4.1.3 L’art. 16 de la la Convention de la Haye du 15 novembre 1965 relative à la signification et la notification à l’étranger des actes judiciaires et extrajudiciaires en matière civile ou commerciale (CLaH 65) permet à certaines conditions (ignorance de la convocation sans faute de sa part) à une partie domiciliée dans un autre Etat et convoquée selon cette convention d’être relevée d’une condamnation par défaut si elle en fait la demande dans un délai raisonnable. Une telle demande doit prendre en Suisse la forme d’une requête de restitution selon l’art. 148 CPC et le délai raisonnable prévu conventionnellement, qui dépend des circonstances et peut parfois dépasser 10 jours, l’emporte alors vu la réserve générale de l’art. 2 CPC, sur celui de l’art. 148 al. 2 CPC (Tappy, op. cit., n. 28 ad art. CPC).

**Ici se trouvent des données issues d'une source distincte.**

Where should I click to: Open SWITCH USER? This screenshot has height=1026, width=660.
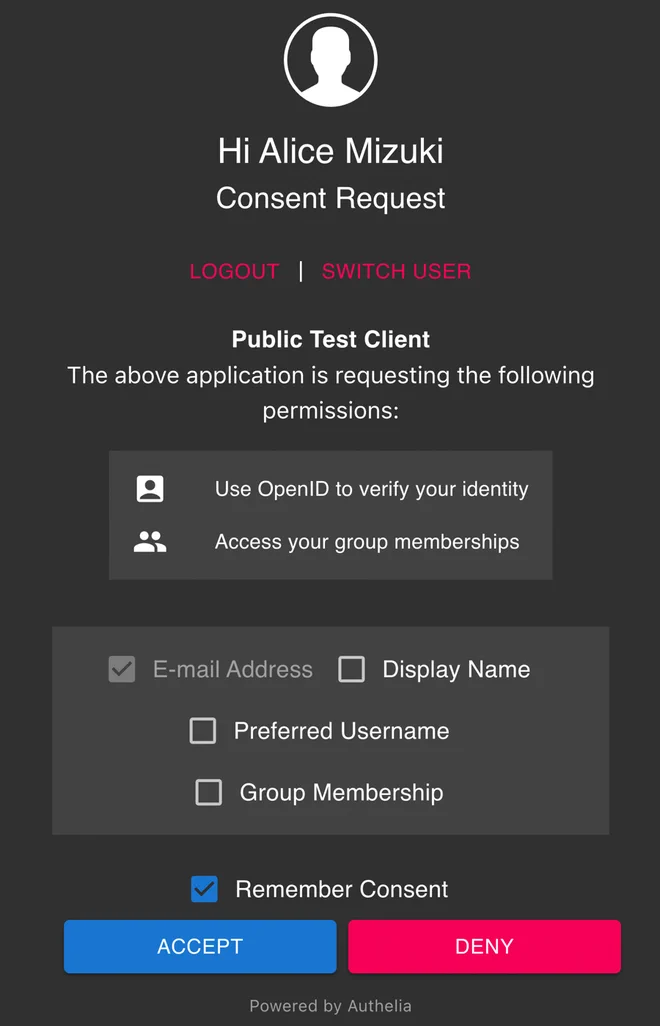click(396, 271)
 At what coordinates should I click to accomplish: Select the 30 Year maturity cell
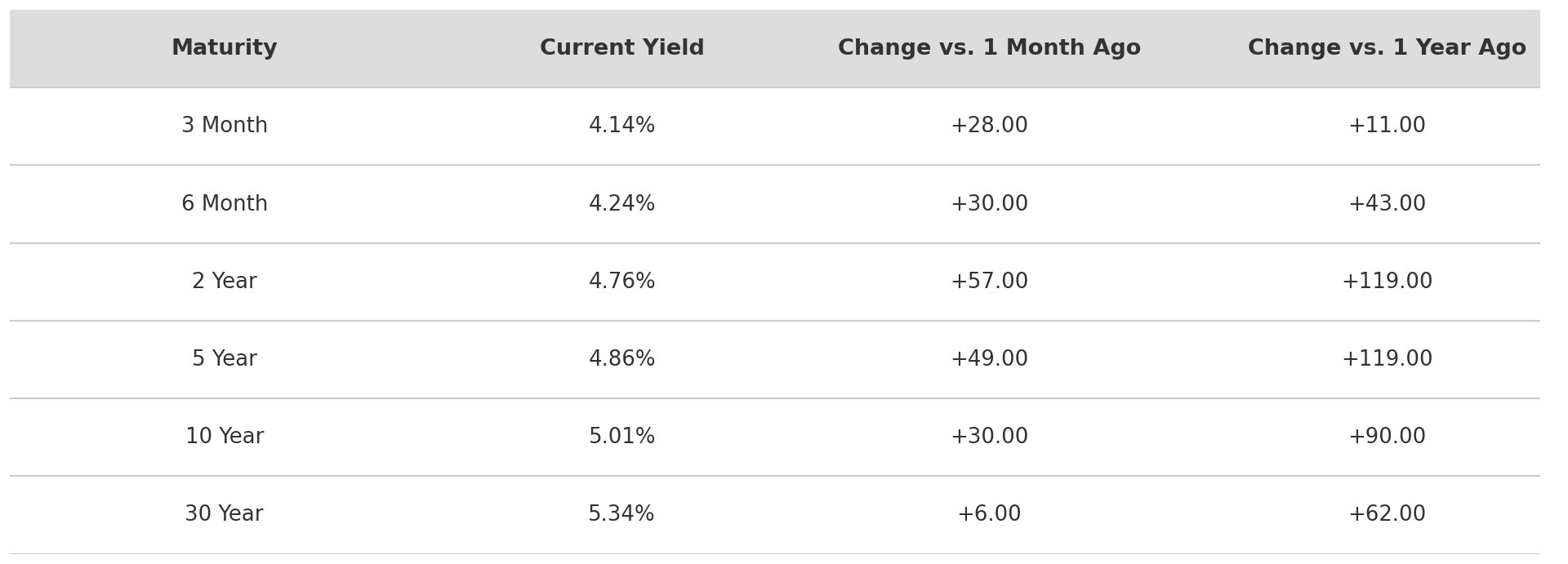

4.2 En l’espèce, la notification du jugement du 16 septembre 2024 étant intervenue par voie édictale, le délai de 10 jours a commencé à courir à compter de la connaissance effective ultérieure par l’appelante de la décision rendue par défaut.
L’appelante a eu une connaissance effective de ce jugement le 20 février 2025, lorsqu’elle l’a reçu de E______, étant précisé qu’il n’est pas nécessaire que dite connaissance effective intervienne par avis officiel.
La lecture dudit jugement, le 20 février 2025, a permis à l’appelante de comprendre que la notification des actes judiciaires avait eu lieu par voie édictale, qu’elle n’avait pas répondu à la demande, ni comparu aux audiences, et que le jugement avait été rendu par défaut.
Il s’ensuit que dès la prise de connaissance du jugement le 20 février 2025, l’appelante a appris son défaut dans la procédure prud’homale ouverte à son encontre, et aurait donc dû solliciter la restitution du délai dans les dix jours à compter de cette date.
À cet égard, il ressort des échanges de courriels entre l’appelante et le « Senior Legal Adviser » de l’Office des Nations-Unies à Genève que la précitée avait conscience du fait qu’elle devait agir vite. Or, elle a attendu 8 jours pour solliciter l’avis du « Senior Legal Adviser » de l’Office des Nations-Unies à Genève, et 11 jours pour contacter un avocat suisse.
Enfin, l’appelante ne peut être suivie lorsqu’elle soutient que la CLaH 65 aurait dû être appliquée par le Tribunal, dès lors qu’elle était domiciliée aux Etats-Unis, soit un Etat partie à la CLaH 65, quand son employeur lui a transmis le 20 février 2025 le jugement du 16 septembre 2024. En effet, l’appelante était domiciliée en D______ au moment où la Suisse, soit l’Autorité de conciliation, devait lui notifier l’ordonnance du 16 mars 2022, les autres actes de procédure et le jugement du 16 septembre 2024. Or, comme déjà relevé, il n’existe pas d’accord entre la Suisse et la D______ dans le domaine de l’entraide judiciaire internationale en matière civile. En particulier, la D______ n’est pas partie à la CLaH 65, de sorte que celle-ci n’était pas applicable à la notification de ladite ordonnance, ni des actes judiciaires ultérieurs.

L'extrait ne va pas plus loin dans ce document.